In Memorium
Percurso

Uma Ida ao teatro

Foi no dia 17 de novembro de 2019 que a minha avó, cheia de força e resiliência, saiu de sua casa em Agualva Cacém e, pelo seu próprio pé, apanhou o comboio para Lisboa. Ela estava convencida por mim pelo menos a sair de casa e vir ver o seu neto a representar.

Esse dia foi muito especial para mim.
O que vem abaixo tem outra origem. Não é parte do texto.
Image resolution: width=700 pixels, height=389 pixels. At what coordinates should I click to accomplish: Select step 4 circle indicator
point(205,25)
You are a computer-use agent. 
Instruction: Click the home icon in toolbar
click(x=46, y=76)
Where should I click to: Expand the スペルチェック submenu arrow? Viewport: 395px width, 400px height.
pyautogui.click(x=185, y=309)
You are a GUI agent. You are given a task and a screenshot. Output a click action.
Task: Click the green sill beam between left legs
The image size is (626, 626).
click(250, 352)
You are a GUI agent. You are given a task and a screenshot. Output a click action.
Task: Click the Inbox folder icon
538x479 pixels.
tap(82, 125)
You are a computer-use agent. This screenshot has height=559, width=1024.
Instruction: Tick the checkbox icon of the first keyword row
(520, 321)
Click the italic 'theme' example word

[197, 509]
Naquele mês, eu estava a apresentar pela primeira vez um espetáculo com a companhia de teatro da qual faço parte -Teatro da Cidade -  no Teatro D. Maria II. Era um motivo de orgulho e, por isso, quis convidar os meus familiares.

A minha avó, sempre determinada, chegou ao teatro e ralhou com o senhor da bilheteira. Apesar de ter um convite reservado para ela, fazia questão de pagar o bilhete. Eu, antecipando este quiproquó, tinha dado instruções claras ao senhor da bilheteira: "Peço-lhe por tudo que não deixe a minha avó pagar o bilhete. Eu tenho direito a este convite e faço questão de o oferecer."
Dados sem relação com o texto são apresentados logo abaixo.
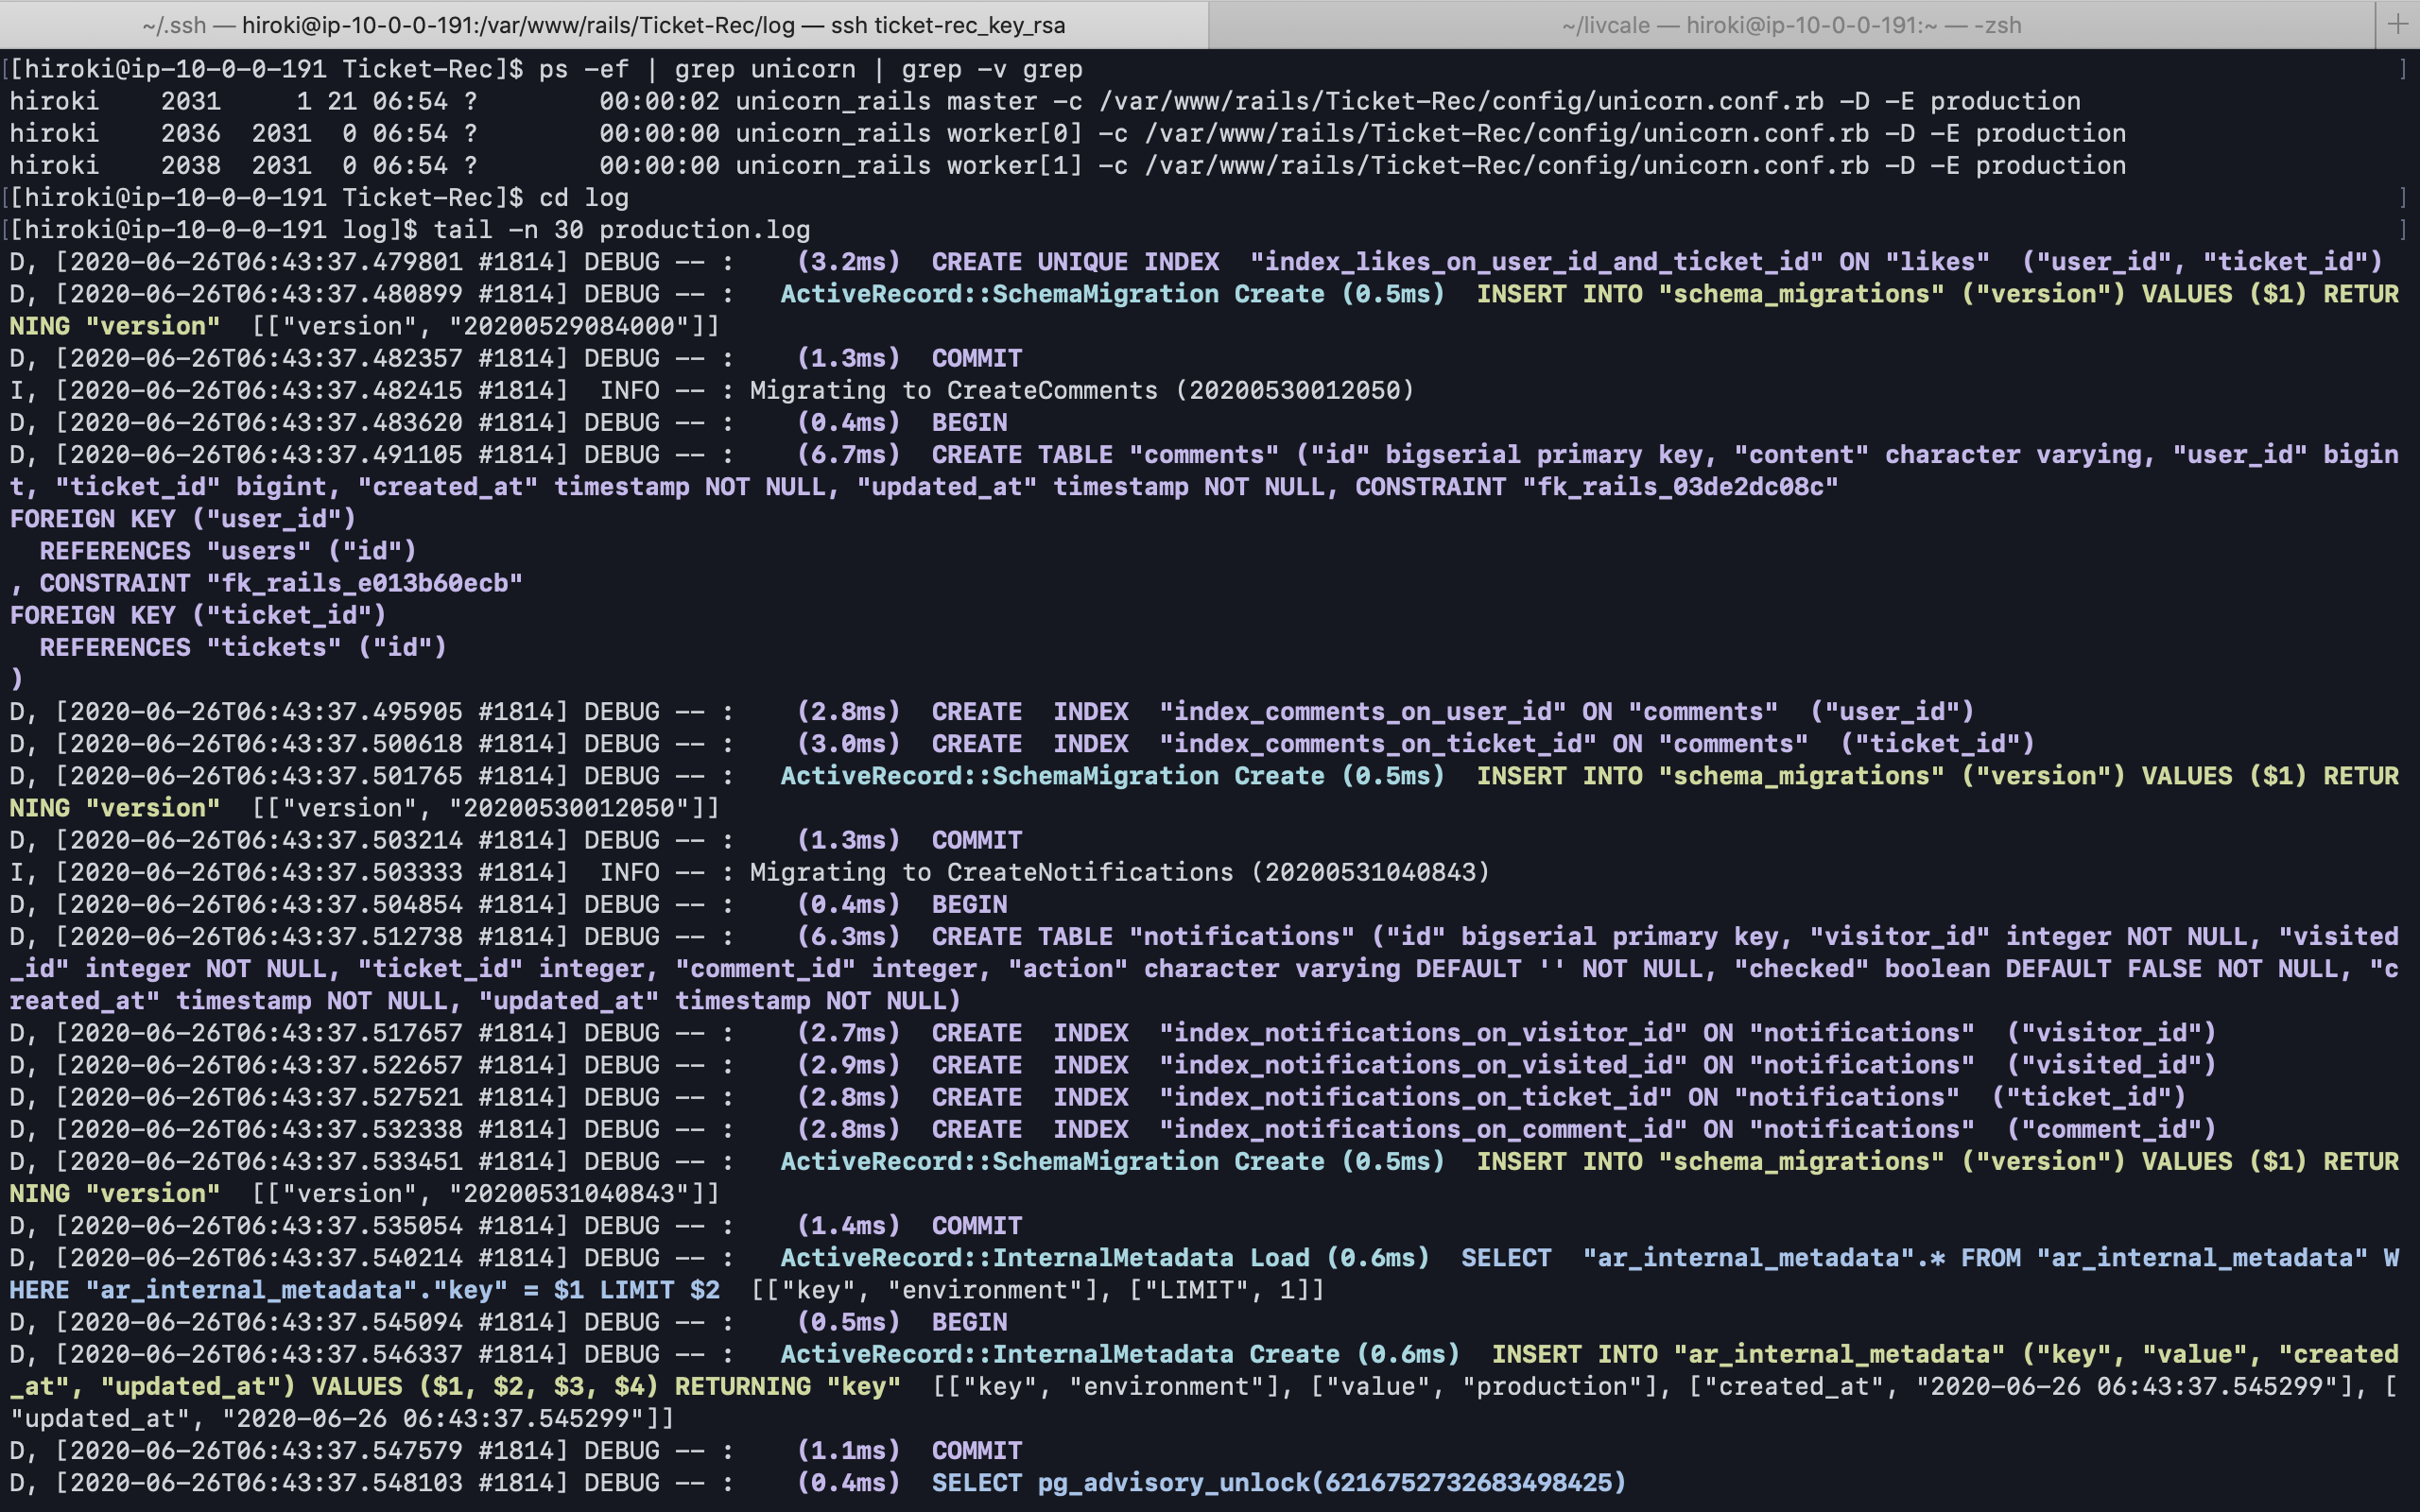Image resolution: width=2420 pixels, height=1512 pixels.
Task: Open a new terminal tab with plus icon
Action: coord(2397,24)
Depois de resolvermos a questão dos bilhetes e contar metade da sua vida a este senhor, a minha avó sentou-se comigo e disse: "Vá, agora vens comer aqui um lanchinho comigo. O que é que queres?" A carta do teatro tinha uma ementa diferente da qual ela costumava comer. Sugeri-lhe uma tosta de pera abacate, e ela olhou para mim, espantada, sem saber o que era. Sempre desconfiada, disse que não ia gostar, mas assim que a tosta chegou e ela provou, fez-se um silêncio. Gostou tanto que comeu tudo!
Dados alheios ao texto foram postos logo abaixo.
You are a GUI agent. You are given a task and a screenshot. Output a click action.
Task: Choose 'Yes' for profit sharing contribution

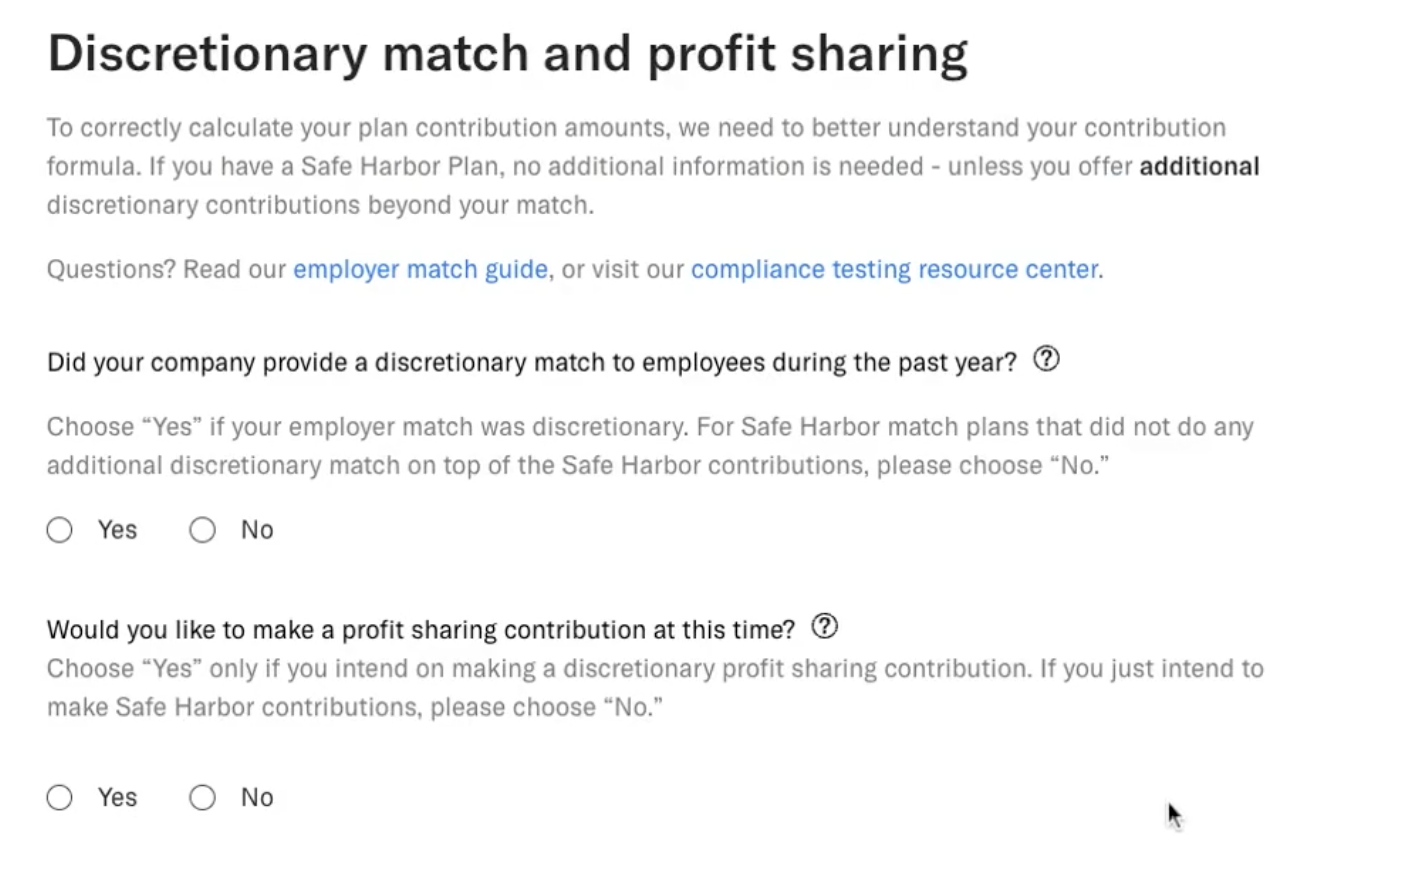59,797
Fiquei feliz, não só por ela ter vindo ao teatro, mas por partilhar com ela um momento tão simples e vê-la contente ao experimentar algo novo. Talvez ela não precisasse de vir mais vezes ao teatro para ver o seu neto, mas esses momentos simples que a vida nos oferece eram preciosos.

Depois do lanche, ela subiu de elevador para a sala experimental, e ali a deixei enquanto fui para o camarim preparar-me. No final do espetáculo, dei-lhe um abraço e agradeci muito por ter estado presente naquele dia. Será uma memória que jamais esquecerei.